O juiz que determinou o pagamento de indenização a um estudadnte  a um estudante de direito que chegou a receber até 100 dias chamadas de telemarketing por dia  disse que ligações insistentes para ofertas de produtos e serviços violam a paz da pessoa. Caio Alessandro Oliveira Silva deverá receber da Claro R$ 3 mil por danos morais.

A  Claro informou que não comenta processos judiciais. Segundo o Tribunal de Justiça de Goiás (TJGO), a empresa ainda pode recorrer.

De acordo com o estudante, as ligações ocorreram por mais de um ano. Em alguns dias, ele recebia entre 50 a 100 chamadas. “No número em que processei não recebi mais nenhuma ligação da Claro”, disse.

Em sua decisão, o juiz Leonardo Aprígio Chaves afirmou que práticas abusivas por parte de empresas são proibidas pelo Código de Defesa do Consumidor.

“A realização de insistentes e reiteradas ligações telefônicas para oferta de produtos e serviços viola os direitos da personalidade, notadamente a paz, o sossego e a tranquilidade, configurando ato ilícito passível de indenização”, afirmou.

O jovem disse que as constantes ligações estavam atrapalhando o seu dia a dia, no trabalho, faculdade e com a família.

“Tinha que parar o que estava fazendo para desligar ou atender a ligação, achando que era algo importante”, contou.

No processo contra a operadora, juiz Thiago Brandão Boghi, do 2º Juizado Especial Cível de Aparecida de Goiânia, determinou a suspensão das ligações, mas não concedeu o pagamento de R$ 8 mil de indenização, solicitado pelo estudante.

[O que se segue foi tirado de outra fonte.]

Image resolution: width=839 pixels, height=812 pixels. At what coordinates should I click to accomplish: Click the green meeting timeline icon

Caio, então, recorreu da decisão. A 1ª Turma Recursal do Sistema dos Juizados Especiais de Goiás julgou procedente o pedido, mas fixou o valor em R$ 3 mil, argumentando que atende aos princípios da razoabilidade e proporcionalidade.

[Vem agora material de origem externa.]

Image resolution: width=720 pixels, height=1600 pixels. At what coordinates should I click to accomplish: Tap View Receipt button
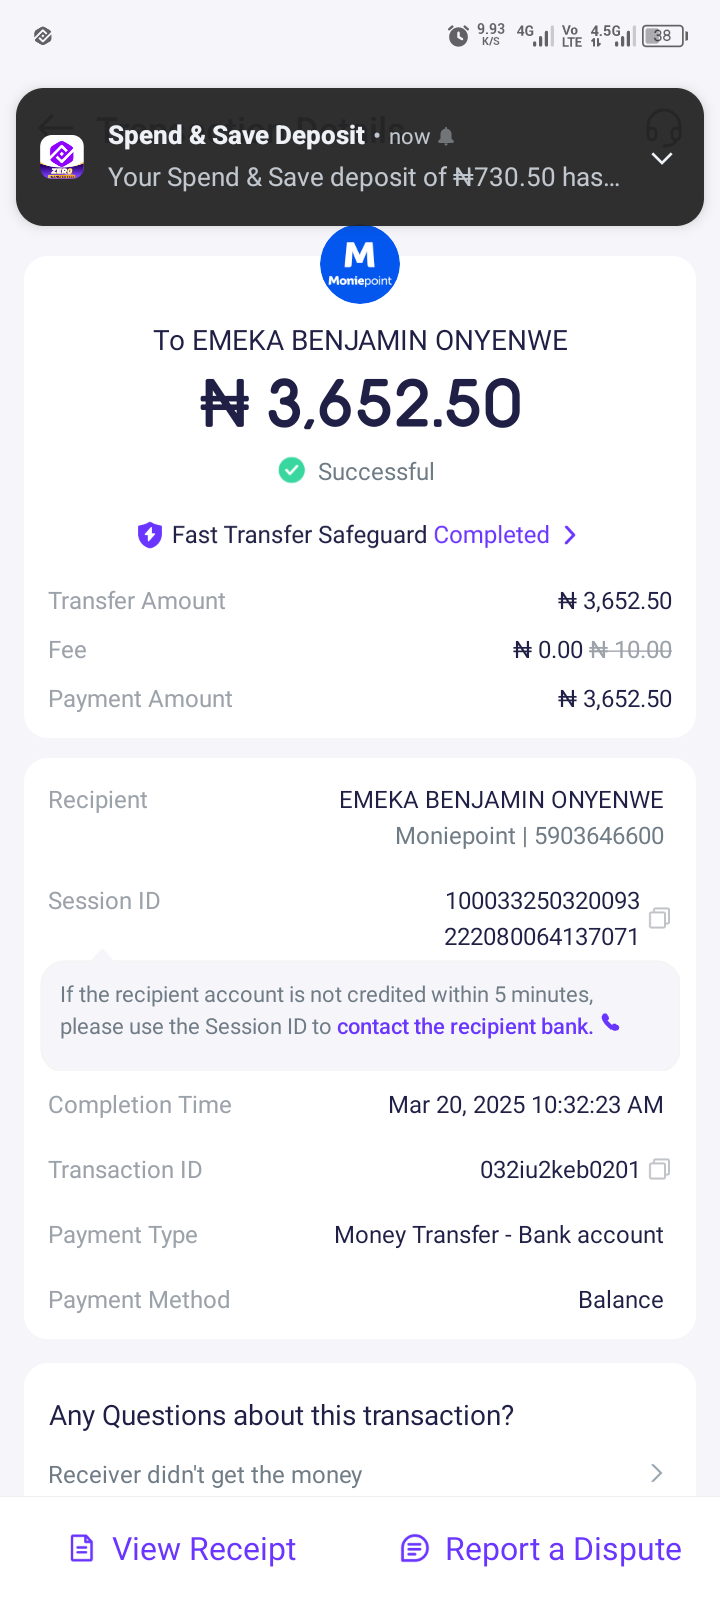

Ao analisar o recurso, o relator Leonardo Aprígio Chaves determinou o pagamento, que ele definiu de “caráter pedagógico-punitivo” para a empresa.

“A realização de insistentes e reiteradas ligações telefônicas para oferta de produtos e serviços viola os direitos da personalidade, notadamente a paz, o sossego e a tranquilidade, configurando ato ilícito passível de indenização”, disse.

No processo, a Claro alegou que as ligações ocorreram de forma pontual, dentro de parâmetros considerados razoáveis, e que a prática faz parte de sua estratégia comercial para oferta de produtos e serviços. A empresa também sustentou que o consumidor pode bloquear esse tipo de contato.

A tese, no entanto, não foi acolhida pela Justiça, que considerou que o fato de existirem mecanismos para bloquear chamadas, como o cadastro na plataforma “Não Me Perturbe”, não afasta a responsabilidade da empresa.